* **Data listing**:
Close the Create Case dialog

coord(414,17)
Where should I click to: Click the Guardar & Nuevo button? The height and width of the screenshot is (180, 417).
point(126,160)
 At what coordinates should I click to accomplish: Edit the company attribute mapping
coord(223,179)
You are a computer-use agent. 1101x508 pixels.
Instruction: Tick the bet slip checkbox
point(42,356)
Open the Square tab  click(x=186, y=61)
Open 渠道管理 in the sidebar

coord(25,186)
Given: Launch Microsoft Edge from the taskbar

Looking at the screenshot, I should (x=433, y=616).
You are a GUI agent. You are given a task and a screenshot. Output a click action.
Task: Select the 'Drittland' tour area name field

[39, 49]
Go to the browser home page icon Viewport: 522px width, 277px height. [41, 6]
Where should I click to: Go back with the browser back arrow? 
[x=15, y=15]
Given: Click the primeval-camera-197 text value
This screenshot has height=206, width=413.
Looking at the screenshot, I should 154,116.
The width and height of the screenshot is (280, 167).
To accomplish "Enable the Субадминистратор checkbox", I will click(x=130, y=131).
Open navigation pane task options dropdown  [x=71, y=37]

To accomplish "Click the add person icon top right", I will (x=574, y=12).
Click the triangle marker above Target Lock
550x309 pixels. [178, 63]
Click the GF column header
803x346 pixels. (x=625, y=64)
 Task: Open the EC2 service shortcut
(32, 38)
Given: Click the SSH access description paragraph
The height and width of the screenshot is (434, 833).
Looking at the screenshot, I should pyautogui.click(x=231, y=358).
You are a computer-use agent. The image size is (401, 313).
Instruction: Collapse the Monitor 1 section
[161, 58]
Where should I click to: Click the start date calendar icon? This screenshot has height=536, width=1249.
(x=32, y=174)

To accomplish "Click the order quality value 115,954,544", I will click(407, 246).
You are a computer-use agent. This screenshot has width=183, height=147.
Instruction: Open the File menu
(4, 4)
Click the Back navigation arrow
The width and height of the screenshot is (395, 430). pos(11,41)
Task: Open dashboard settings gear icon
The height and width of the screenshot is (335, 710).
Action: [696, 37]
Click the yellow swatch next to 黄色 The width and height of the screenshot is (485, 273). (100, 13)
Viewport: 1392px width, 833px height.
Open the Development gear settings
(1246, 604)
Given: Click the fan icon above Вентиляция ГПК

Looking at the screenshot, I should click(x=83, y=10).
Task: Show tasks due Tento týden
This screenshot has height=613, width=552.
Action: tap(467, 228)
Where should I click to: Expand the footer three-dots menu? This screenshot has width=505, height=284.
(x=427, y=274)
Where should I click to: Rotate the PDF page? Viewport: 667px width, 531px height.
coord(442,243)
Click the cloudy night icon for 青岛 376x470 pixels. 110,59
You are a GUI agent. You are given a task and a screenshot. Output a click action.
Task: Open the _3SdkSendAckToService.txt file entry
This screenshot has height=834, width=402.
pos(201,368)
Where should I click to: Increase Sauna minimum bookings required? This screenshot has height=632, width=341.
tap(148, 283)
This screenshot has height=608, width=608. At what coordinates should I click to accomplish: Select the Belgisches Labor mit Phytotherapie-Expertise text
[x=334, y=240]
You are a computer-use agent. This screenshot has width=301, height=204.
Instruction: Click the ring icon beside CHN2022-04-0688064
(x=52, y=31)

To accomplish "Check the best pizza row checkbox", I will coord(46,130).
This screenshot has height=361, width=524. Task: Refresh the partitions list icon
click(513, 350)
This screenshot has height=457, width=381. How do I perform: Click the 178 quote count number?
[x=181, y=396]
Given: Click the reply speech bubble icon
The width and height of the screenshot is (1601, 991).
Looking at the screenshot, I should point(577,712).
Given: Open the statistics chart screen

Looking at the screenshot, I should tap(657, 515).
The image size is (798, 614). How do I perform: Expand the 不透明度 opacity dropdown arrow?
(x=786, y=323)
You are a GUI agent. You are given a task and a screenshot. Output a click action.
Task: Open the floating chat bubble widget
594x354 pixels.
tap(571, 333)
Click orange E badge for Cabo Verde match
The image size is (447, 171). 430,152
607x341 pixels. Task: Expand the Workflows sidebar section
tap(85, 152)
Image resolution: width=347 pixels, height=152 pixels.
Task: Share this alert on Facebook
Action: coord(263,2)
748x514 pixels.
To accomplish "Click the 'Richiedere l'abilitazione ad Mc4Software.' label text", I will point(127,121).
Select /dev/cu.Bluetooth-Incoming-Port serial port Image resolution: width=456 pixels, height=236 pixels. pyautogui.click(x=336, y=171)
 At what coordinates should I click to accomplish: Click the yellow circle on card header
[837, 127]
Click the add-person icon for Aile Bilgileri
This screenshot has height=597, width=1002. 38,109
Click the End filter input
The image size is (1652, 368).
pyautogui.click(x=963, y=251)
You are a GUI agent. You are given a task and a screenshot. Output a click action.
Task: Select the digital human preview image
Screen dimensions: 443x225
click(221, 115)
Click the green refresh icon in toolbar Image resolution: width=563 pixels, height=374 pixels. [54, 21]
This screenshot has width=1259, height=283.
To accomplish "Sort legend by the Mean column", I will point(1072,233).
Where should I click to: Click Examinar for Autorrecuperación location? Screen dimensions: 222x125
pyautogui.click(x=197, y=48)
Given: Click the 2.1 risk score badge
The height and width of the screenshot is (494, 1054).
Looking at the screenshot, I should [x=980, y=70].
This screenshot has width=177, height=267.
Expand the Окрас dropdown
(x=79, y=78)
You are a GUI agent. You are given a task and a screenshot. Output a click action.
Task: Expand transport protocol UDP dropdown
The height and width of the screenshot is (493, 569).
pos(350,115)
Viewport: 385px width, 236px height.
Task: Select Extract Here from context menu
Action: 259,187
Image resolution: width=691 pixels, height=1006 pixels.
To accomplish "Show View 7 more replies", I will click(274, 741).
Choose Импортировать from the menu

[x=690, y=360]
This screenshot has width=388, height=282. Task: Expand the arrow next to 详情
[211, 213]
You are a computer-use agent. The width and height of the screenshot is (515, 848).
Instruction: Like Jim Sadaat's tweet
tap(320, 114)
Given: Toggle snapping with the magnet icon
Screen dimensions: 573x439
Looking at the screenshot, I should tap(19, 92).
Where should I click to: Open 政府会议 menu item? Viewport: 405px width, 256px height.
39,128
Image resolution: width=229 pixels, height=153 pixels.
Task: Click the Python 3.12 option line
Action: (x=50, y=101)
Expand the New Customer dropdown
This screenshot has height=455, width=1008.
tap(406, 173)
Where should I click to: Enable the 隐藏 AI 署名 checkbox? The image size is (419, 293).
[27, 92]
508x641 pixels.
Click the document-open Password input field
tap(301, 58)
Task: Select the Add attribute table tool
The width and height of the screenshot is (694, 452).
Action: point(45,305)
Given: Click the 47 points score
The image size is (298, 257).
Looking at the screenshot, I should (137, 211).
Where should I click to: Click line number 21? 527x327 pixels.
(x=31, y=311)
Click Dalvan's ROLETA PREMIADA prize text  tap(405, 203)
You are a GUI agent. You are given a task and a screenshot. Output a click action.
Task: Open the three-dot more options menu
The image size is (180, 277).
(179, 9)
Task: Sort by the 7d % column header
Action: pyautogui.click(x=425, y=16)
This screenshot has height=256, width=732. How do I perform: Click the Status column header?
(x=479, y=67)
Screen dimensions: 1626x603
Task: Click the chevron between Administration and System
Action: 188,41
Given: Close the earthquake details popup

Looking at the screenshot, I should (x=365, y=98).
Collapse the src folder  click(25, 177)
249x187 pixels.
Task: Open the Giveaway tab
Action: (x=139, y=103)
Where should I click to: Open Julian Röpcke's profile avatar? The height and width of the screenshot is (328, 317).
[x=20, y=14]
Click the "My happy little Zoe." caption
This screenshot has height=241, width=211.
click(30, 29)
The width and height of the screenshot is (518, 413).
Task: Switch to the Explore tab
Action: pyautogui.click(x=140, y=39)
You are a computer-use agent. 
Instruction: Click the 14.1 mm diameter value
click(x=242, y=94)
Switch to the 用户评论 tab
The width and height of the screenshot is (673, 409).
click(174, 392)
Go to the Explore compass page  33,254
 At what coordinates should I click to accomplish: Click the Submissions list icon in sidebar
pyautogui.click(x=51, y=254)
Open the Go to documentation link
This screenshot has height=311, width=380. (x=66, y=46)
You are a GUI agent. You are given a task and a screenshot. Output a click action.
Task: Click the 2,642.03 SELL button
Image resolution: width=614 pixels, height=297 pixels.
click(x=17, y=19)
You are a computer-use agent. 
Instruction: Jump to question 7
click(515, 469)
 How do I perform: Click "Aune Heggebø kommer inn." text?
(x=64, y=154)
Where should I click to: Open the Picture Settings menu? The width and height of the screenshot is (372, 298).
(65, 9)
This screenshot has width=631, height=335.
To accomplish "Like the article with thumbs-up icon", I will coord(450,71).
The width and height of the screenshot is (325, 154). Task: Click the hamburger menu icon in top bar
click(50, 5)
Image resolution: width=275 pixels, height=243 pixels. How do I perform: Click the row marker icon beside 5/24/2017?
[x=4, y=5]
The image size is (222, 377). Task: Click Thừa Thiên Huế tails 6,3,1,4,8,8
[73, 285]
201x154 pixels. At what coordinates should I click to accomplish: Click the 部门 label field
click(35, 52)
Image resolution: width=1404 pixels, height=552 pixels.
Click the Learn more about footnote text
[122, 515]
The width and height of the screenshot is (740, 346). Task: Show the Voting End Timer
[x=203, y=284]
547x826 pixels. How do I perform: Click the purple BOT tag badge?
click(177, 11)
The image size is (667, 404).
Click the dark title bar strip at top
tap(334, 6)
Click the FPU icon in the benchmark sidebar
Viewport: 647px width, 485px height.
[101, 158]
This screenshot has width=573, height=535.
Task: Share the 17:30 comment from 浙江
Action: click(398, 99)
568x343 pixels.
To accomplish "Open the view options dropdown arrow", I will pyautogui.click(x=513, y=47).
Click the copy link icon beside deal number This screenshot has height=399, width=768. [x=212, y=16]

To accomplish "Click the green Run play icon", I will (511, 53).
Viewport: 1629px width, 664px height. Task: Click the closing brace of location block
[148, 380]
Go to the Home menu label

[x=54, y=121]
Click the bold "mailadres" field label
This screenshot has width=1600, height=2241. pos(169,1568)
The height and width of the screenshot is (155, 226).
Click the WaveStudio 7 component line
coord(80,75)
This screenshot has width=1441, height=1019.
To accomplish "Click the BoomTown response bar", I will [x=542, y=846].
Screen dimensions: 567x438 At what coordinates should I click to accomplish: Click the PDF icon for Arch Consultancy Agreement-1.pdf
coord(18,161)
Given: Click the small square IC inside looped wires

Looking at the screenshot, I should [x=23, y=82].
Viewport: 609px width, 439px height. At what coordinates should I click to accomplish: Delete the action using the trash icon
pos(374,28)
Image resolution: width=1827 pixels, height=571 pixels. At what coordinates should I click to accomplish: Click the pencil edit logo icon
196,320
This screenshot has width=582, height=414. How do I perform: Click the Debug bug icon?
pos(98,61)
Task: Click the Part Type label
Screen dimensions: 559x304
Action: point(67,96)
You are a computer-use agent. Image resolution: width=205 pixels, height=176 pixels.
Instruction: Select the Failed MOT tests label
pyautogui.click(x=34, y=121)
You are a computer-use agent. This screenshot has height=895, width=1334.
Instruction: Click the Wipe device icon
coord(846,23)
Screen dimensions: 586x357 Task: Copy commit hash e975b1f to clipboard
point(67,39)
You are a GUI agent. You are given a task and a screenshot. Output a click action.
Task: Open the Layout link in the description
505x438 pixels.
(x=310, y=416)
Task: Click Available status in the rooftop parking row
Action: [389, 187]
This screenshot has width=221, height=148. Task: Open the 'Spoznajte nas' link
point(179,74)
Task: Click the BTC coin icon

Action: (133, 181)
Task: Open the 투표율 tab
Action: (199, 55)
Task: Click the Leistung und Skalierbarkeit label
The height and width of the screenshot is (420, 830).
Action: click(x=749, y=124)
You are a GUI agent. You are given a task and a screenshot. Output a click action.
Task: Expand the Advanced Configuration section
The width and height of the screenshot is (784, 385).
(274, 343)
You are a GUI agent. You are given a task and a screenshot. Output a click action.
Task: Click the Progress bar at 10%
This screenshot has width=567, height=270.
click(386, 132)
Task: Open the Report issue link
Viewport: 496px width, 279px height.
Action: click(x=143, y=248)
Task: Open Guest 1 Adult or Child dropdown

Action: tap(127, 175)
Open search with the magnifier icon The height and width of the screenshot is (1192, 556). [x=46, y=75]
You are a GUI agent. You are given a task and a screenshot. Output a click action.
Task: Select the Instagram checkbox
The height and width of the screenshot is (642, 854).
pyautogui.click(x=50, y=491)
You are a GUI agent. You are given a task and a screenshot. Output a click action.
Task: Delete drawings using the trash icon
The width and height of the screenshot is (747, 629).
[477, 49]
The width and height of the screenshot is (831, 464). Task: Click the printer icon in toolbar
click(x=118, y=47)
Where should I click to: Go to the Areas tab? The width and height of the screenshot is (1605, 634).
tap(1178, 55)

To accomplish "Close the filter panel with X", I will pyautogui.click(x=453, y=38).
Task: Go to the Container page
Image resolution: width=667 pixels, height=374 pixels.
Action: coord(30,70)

* **What the task asks**:
The answer must consist of every line in the records above that contains the word "green".

* **Result**:
Click the green refresh icon in toolbar Image resolution: width=563 pixels, height=374 pixels. [54, 21]
To accomplish "Click the green Run play icon", I will (511, 53).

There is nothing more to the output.